Unrivaled Synaptic Activity Mapping with High-Density CMOS-MEA
# Precision Neuroelectrophysiology – Unveiling Synaptic Connectivity in Unmatched Detail
High-density (HD) CMOS-MEA with 236880-electrode enables unprecedented resolution of activity recordings as well as advanced parameter analysis. The study evaluates changes in synaptic strength in hiPSC-derived cortical neurons using a high-density CMOS-MEA system by analyzing synchronized firing patterns. Neuronal activity was assessed by extracting firing time-series data and calculating synchronized spikes within 100 ms across neuron pairs. A Z score analysis compared real and surrogate spike data to classify neuronal connections as excitatory (Z ≥ 3) or inhibitory (Z ≤ -3).
Before drug administration, 33.5% of neuronal connections were excitatory. The effects of three compounds were examined:
- 4-AP reduced excitability connections (-1.08% to -4.25%) with minimal changes in inhibition.
- PTX significantly increased excitatory connections (up to +8.44%, p < 0.01), enhancing synaptic coupling and promoting regular firing patterns.
- AP5 + CNQX blocked excitatory connections (-39.04%), confirming glutamatergic inhibition.
Single-neuron analysis of excitability connection rates (ECR) revealed distinct effects of 4-AP and PTX.
- 4-AP caused ECR reductions in ~80% of neurons at low concentrations, while higher doses led to both increases and decreases.
- PTX increased ECR in ~80% of neurons at all doses, with a broader effect at higher concentrations.
These findings demonstrate the capability of high-density CMOS-MEA to analyze synaptic connectivity and drug-induced neural network changes with single-cell resolution.
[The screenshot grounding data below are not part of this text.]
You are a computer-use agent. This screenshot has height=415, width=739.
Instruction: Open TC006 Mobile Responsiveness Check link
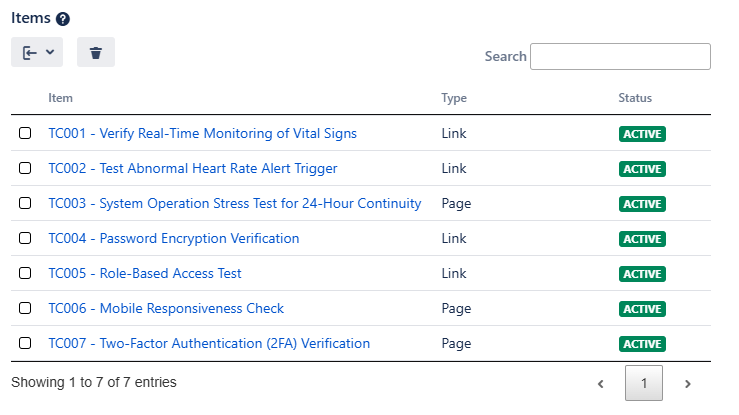tap(166, 309)
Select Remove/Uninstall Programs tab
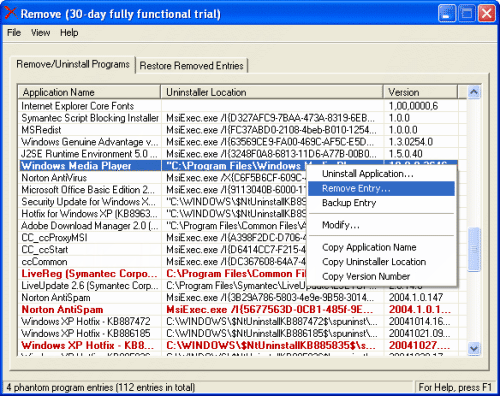This screenshot has width=500, height=396. pyautogui.click(x=73, y=64)
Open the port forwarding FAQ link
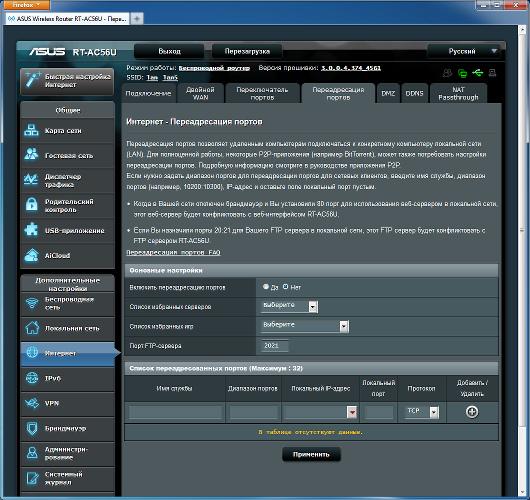The image size is (530, 500). (x=173, y=252)
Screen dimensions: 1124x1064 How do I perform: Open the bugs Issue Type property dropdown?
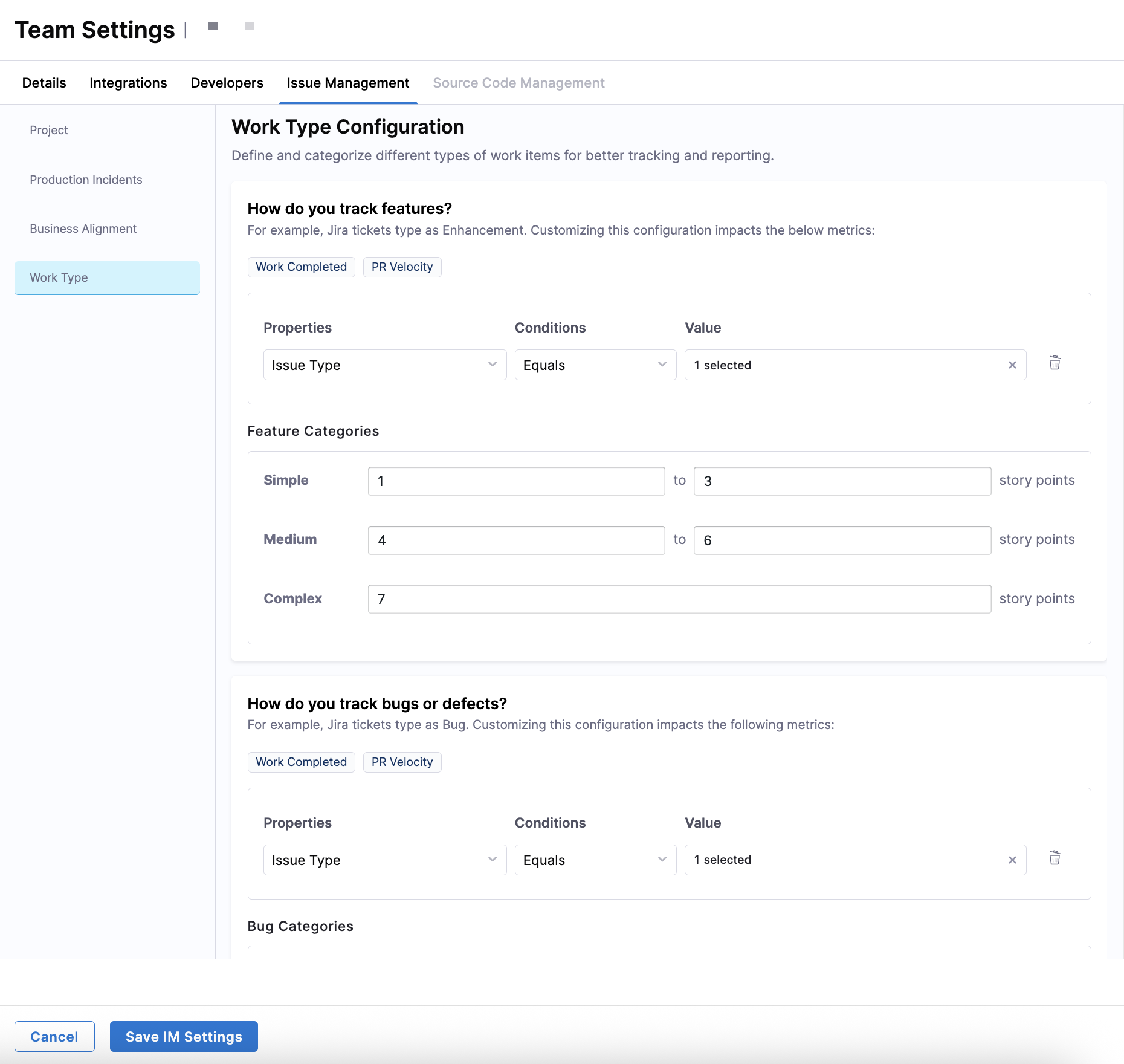tap(384, 860)
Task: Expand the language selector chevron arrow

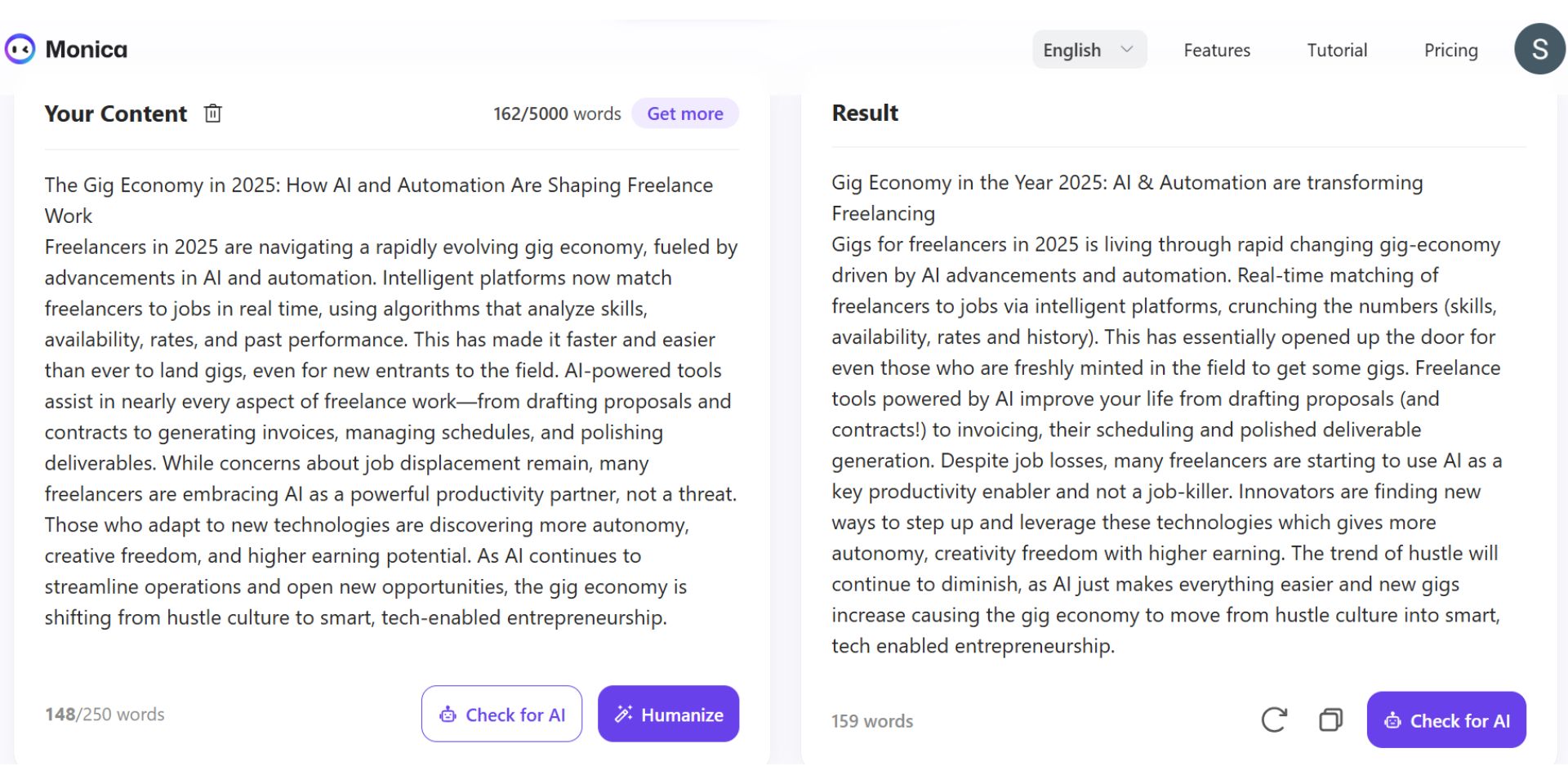Action: click(x=1127, y=49)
Changes in the synaptic strength due to compound administration in hiPSC-derived cortical neurons. A) Z score calculation to quantify connection strength between neurons. (a) Raster plot of three representative neurons. Left: real data, right: random surrogate data. Red raster plots show spikes that fire within 100 ms of neuron1 firing. (b) Synchronized spike histogram calculated from spike trains of neuron2 and neuron1 (left) and synchronized spike histogram calculated from spike trains of neuron3 and neuron1 (right). Black indicates random surrogate data, red indicates a synchronized spike of real data. B) Changes in Z score due to compound administration. (a) vehicle (Top), 4-AP 10 μm (middle), 4-AP 100 μm (Low). (b) vehicle (Top), PTX 1 μm (middle), PTX 10 μm (low). (c) Vehicle (Top), AP-5 25 μm (middle), AP-5 25 μm+CNQX 30 μm (Low). Left: Matrix of Z scores between each neuron before and after compound administration. The color scale is −3 ≤ Z score ≤ 3. Middle: Z score histogram of all connections. The red area (Z score ≥ 3) indicates an excitable connection, and the blue area (Z score ≤ 3) indicates an inhibitory connection. Right: Excitability connections percentage change (top, Ave. ±S.E., n = 3) and inhibitory connections percentage change (low, Ave. ±S.E., n = 3) due to compounds administration (* : p ≦ 0.05, ** : p ≦ 0.01 vs vehicle, Dunnett's test).
Changes in firing frequency of single neuron and excitability connection rate (ECR) after 4-AP and PTX administration. There were positions of neurons where the firing was detected on the 59220 electrodes (235 × 252 electrodes) and firing frequencies in single neurons. The firing frequency is indicated by the size of the circle. The size of the circle indicates the firing frequency. The ECR value of each neuron in vehicle is defined as 100%, and the ECR increase/decrease due to drug administration is shown in color. A-a) Vehicle, 4-AP 10 μm, 30 μm. B-a) Vehicle, PTX 1 μm, 10 μm. A-b) 4-AP 10 μm, 30 μm. B-b) Vehicle, PTX 1 μm, 10 μm.